Intanto lei mi guarda a fondo, mi vede scosso e mi chiede: “Stai bene?”. Io decido che è venuto il momento di partire col valzer delle puttanate. Lo faccio per lei, per non accopparle i sogni in tecnicolor che ha perché è appena uscita dall’adolescenza ed ha tutte le speranze ancora in ballo, Saviano, Gomorra, l’arcobaleno, Peppino Impastato e il mondo da salvare con un bell’articolo di fondo.
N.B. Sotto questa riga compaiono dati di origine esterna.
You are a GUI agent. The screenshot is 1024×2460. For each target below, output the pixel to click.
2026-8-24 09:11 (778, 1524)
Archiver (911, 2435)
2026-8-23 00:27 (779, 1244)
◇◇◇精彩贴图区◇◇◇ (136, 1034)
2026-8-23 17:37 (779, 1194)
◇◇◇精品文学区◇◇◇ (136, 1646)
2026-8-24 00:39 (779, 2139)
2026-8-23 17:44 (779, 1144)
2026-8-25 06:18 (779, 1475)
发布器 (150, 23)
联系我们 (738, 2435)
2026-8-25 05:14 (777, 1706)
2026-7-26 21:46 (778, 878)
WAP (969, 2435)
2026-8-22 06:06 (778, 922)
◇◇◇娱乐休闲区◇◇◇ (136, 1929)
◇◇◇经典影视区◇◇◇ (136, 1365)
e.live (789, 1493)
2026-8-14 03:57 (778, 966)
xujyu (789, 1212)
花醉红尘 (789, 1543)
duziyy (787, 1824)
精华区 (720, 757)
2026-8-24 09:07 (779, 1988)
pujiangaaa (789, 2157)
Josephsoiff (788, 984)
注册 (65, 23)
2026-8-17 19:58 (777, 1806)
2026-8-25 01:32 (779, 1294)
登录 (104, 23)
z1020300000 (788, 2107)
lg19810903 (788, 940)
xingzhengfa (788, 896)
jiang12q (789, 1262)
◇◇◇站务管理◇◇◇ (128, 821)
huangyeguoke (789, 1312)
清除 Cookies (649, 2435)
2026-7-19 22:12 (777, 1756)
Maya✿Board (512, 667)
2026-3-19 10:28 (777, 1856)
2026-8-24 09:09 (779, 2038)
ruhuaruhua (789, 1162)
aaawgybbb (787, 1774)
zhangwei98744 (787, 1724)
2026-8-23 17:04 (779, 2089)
Mento sapendo di mentire: “Sono molto stanco, scrivere è stupendo, ma a volte è anche faticoso, mille persone da incontrare, altrettante storie da raccontare, il dovere che abbiamo nella nostra società”.
La giovane sembra convinta, le regalo il mio libro e va via soddisfatta. E io penso alla mia giornata, a cosa ho fatto davvero nelle nove ore antecedenti al nostro incontro. Vado in ordine, alla Fantozzi, partendo dal drammatico passaggio da mia mamma, la Vale, solo ed esclusivamente per sottrarle dalla tavernetta una serie di oggetti bruttissimi e destinati alla discarica, quindici in tutto tra cui una Colomba Motta del 1994, cinque portafoto in legno e il tristissimo dipinto coi fiori bianchi, mercanzia che compare nella foto, i premi per la festa che tra pochi giorni farà il giornale che dirigo. Quindi, cinquanta chilometri dopo, il recupero del pesantissimo pannello in cartongesso con i nostri sponsor, smarrito un anno fa ad Azzano. In ultimo, non certo per importanza, il furto, più o meno consentito, fatto al presidente giallorosso Luca Schiavi, costretto per amicizia a regalarmi qualcosa come dodici coppe, cimeli impolverati, conservati gelosamente dal suo club dall’anno Sessantotto, trofei che userò per le ormai imminenti celebrazioni del nostro settimanale.
Poi sono andato a Montello a fare due interviste, tornato in ufficio, ho fatto il giovane grafico raccattando in internet loghi assai sgranati, quindi ho menato il torrone a tre nostri sponsor, pregandoli di farci la pubblicità, buttandola totalmente sul pietoso, facendoli sentire più in colpa che più in colpa non si può, prendendo a piene mani le poche cose che so della Sacra Bibbia, con Mosé e il Mar Rosso che si apre e inghiotte tutti, uomini, donne, bambini e cavallette, se una dozzina di imprenditori orobici non fanno cento euro di pubblicità sul prossimo numero di Bergamo & Sport.
E il giornalismo? Dev’essere una bellezza, almeno così mi dicono i tanti che conosco che fanno quel mestiere.